I blogged the other day about the corporate law aspects of Montana's pending state constitutional amendment that would " advance the philosophy that corporations are not human beings with constitutional rights." As I thought about it some more, however, a very interesting wrinkle struck me.
The amendment states, in pertinent part, that:
It is policy of the state of Montana that each elected and appointed official in Montana, whether acting on a state or federal level, advance the philosophy that corporations are not human beings with constitutional rights ...

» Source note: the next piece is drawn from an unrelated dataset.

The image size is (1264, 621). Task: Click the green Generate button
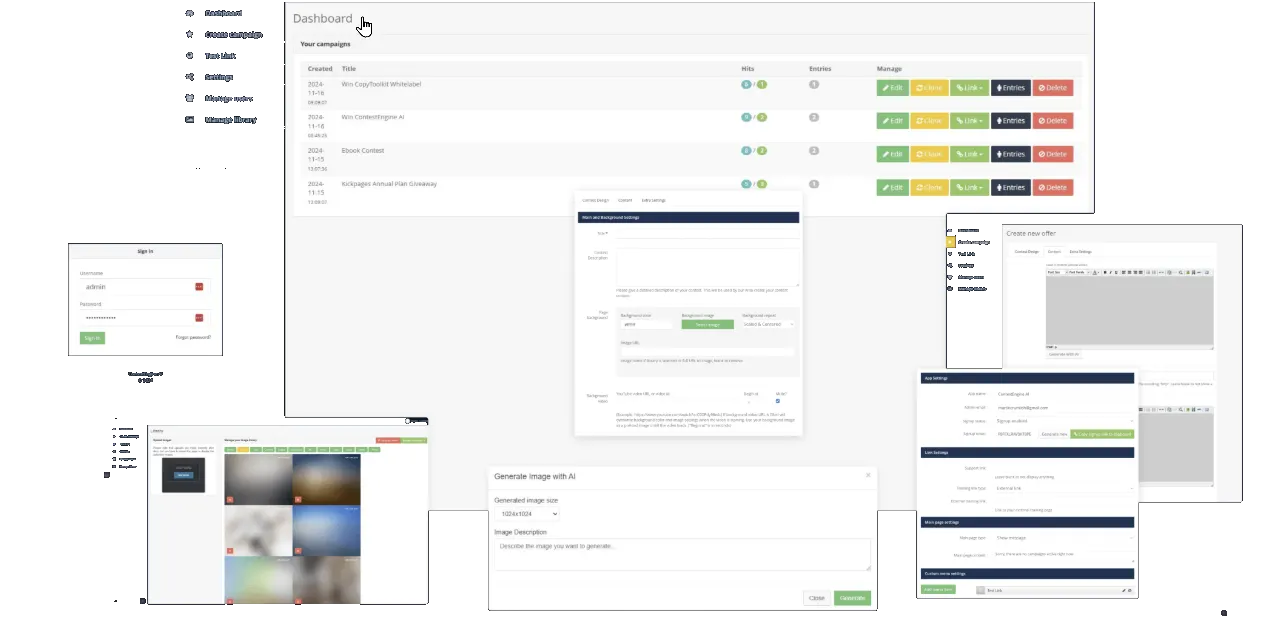point(852,598)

The amendment further provides that:
(1) Montana’s congressional delegation is charged with proposing a joint resolution offering an amendment to the United States constitution that accomplishes the following:
(a) overturns the U.S. Supreme Court’s ruling in Citizens United v. Federal Election Commission;
(b) establishes that corporations are not human beings with constitutional rights;
(c) establishes that campaign contributions or expenditures by corporations, whether to candidates or ballot issues, may be prohibited by a political body at any level of government; and
(d) accomplishes the goals of Montanans in achieving a level playing field in election spending.

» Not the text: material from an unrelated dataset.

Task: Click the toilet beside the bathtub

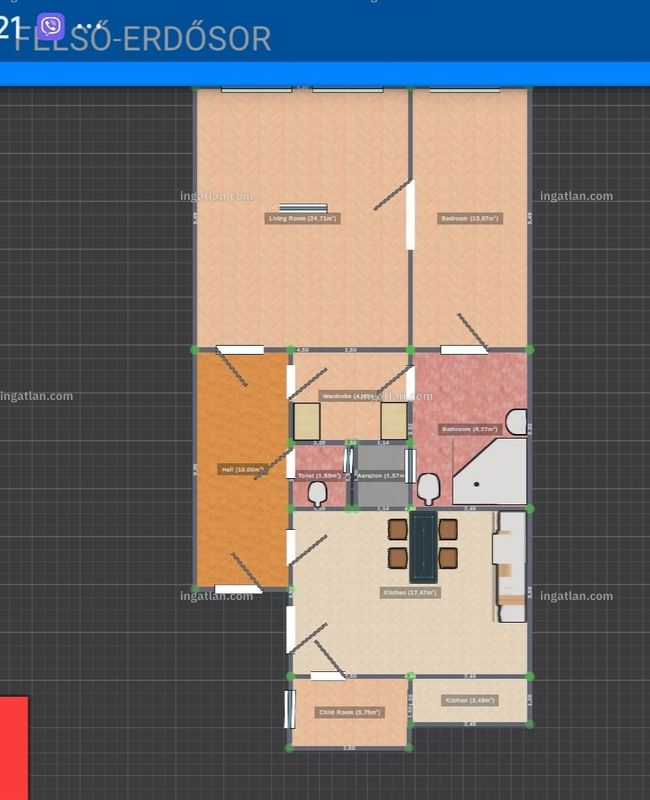Action: pos(429,489)
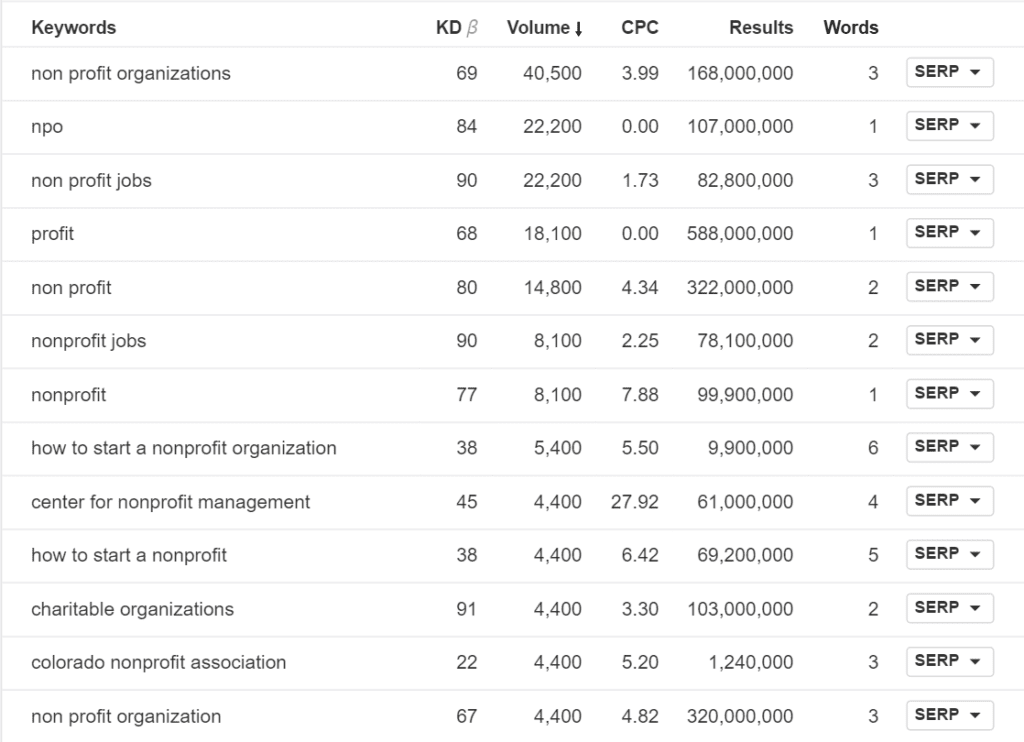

(2) Montana’s congressional delegation is charged to work diligently to bring such a joint resolution to a vote and passage, including use of discharge petitions, cloture, and every other procedural method to secure a vote and passage.
What I know about state constitutions could be inscribed on the head of a very small pin, but this amendment intuitively strikes me as absurd. Setting aside its inconsistency with Edmund Burke's justly famous dictum -- "Your representative owes you, not his industry only, but his judgment; and he betrays, instead of serving you, if he sacrifices it to your opinion." -- on what possible basis can a state constitution bind officials acting on a "federal level" or "charge" a state's congressional delegation with doing anything?

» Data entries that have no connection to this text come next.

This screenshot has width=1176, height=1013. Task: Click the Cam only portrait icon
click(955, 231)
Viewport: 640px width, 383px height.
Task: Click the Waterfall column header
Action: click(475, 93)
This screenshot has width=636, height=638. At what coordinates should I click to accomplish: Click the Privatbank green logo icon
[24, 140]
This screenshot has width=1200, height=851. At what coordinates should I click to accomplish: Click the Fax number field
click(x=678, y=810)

After all, Burke also noted that "authoritative instructions; mandates issued, which the member is bound blindly and implicitly to obey, to vote, and to argue for, though contrary to the clearest conviction of his judgment and conscience,--these are things utterly unknown to the laws of this land, and which arise from a fundamental mistake of the whole order and tenor of our constitution." What was true of England surely is also true of our representatives.
On top of which, there is the whole question of federal supremacy. Didn't we settle back in 1864 that states can't tell the federal government what to do?
I'm going to forward this post to some friends with greater constitutional law expertise than that I possess in hopes that we might get some insights on this seemingly over the top proposal.
Update: Here's one of those friend's answer:
States can urge their elected officials to advocate for certain positions all they want. It cannot be binding, and one attempt to tarnish the elected official with a "scarlet letter" in a subsequent election was held to be unconstitutional. Arkansas (I think), after losing the Term Limits case, decided to pass an ordinance similar to Montana's, urging its representatives in Congress to push for a Term Limits amendment. Those who did not were designated on the next ballot as "refused to support Term Limits Amendment". The Supreme Court held this to be unconstitutional.